━━━━━ RECORDS TO PROCESS ━━━━━

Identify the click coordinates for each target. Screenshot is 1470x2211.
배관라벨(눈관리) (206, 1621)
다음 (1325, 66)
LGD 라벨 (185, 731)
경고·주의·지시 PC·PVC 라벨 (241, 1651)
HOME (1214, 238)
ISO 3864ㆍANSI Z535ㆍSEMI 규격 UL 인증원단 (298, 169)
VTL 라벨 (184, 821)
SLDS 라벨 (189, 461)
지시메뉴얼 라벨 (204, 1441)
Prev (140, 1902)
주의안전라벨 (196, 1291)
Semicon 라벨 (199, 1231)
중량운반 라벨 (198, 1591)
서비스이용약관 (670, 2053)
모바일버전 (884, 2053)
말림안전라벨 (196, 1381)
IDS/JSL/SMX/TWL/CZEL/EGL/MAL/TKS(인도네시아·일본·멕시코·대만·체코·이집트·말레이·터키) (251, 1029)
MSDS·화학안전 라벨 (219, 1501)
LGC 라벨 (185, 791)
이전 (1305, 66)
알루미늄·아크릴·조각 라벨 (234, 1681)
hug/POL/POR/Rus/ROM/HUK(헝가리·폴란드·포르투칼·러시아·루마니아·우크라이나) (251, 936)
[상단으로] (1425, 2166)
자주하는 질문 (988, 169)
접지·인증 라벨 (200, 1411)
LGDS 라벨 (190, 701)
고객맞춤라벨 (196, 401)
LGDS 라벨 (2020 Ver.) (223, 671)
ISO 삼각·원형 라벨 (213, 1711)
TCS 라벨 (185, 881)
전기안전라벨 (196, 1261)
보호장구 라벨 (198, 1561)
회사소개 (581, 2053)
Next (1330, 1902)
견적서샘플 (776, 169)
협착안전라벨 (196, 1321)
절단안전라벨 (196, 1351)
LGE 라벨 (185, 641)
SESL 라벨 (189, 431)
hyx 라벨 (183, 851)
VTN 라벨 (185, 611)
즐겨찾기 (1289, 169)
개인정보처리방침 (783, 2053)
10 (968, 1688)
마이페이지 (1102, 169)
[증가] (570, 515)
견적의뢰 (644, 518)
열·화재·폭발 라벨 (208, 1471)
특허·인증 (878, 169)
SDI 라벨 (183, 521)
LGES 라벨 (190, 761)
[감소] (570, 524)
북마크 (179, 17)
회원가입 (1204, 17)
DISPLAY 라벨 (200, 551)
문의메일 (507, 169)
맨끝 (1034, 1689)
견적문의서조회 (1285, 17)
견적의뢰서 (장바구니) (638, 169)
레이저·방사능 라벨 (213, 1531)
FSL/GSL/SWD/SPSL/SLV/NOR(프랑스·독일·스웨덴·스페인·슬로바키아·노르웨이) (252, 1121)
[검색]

━━━━━

## WRITTEN TASK
Rewrite the rows above as a numbered list, leaving out any blank lines.

## ANSWER TO THE PROBLEM
1. Identify the click coordinates for each target. Screenshot is 1470x2211.
2. 배관라벨(눈관리) (206, 1621)
3. 다음 (1325, 66)
4. LGD 라벨 (185, 731)
5. 경고·주의·지시 PC·PVC 라벨 (241, 1651)
6. HOME (1214, 238)
7. ISO 3864ㆍANSI Z535ㆍSEMI 규격 UL 인증원단 (298, 169)
8. VTL 라벨 (184, 821)
9. SLDS 라벨 (189, 461)
10. 지시메뉴얼 라벨 (204, 1441)
11. Prev (140, 1902)
12. 주의안전라벨 (196, 1291)
13. Semicon 라벨 (199, 1231)
14. 중량운반 라벨 (198, 1591)
15. 서비스이용약관 (670, 2053)
16. 모바일버전 (884, 2053)
17. 말림안전라벨 (196, 1381)
18. IDS/JSL/SMX/TWL/CZEL/EGL/MAL/TKS(인도네시아·일본·멕시코·대만·체코·이집트·말레이·터키) (251, 1029)
19. MSDS·화학안전 라벨 (219, 1501)
20. LGC 라벨 (185, 791)
21. 이전 (1305, 66)
22. 알루미늄·아크릴·조각 라벨 (234, 1681)
23. hug/POL/POR/Rus/ROM/HUK(헝가리·폴란드·포르투칼·러시아·루마니아·우크라이나) (251, 936)
24. [상단으로] (1425, 2166)
25. 자주하는 질문 (988, 169)
26. 접지·인증 라벨 (200, 1411)
27. LGDS 라벨 (190, 701)
28. 고객맞춤라벨 (196, 401)
29. LGDS 라벨 (2020 Ver.) (223, 671)
30. ISO 삼각·원형 라벨 (213, 1711)
31. TCS 라벨 (185, 881)
32. 전기안전라벨 (196, 1261)
33. 보호장구 라벨 (198, 1561)
34. 회사소개 (581, 2053)
35. Next (1330, 1902)
36. 견적서샘플 (776, 169)
37. 협착안전라벨 (196, 1321)
38. 절단안전라벨 (196, 1351)
39. LGE 라벨 (185, 641)
40. SESL 라벨 (189, 431)
41. hyx 라벨 (183, 851)
42. VTN 라벨 (185, 611)
43. 즐겨찾기 (1289, 169)
44. 개인정보처리방침 (783, 2053)
45. 10 (968, 1688)
46. 마이페이지 (1102, 169)
47. [증가] (570, 515)
48. 견적의뢰 (644, 518)
49. 열·화재·폭발 라벨 (208, 1471)
50. 특허·인증 (878, 169)
51. SDI 라벨 (183, 521)
52. LGES 라벨 (190, 761)
53. [감소] (570, 524)
54. 북마크 (179, 17)
55. 회원가입 (1204, 17)
56. DISPLAY 라벨 (200, 551)
57. 문의메일 (507, 169)
58. 맨끝 (1034, 1689)
59. 견적문의서조회 (1285, 17)
60. 견적의뢰서 (장바구니) (638, 169)
61. 레이저·방사능 라벨 (213, 1531)
62. FSL/GSL/SWD/SPSL/SLV/NOR(프랑스·독일·스웨덴·스페인·슬로바키아·노르웨이) (252, 1121)
63. [검색]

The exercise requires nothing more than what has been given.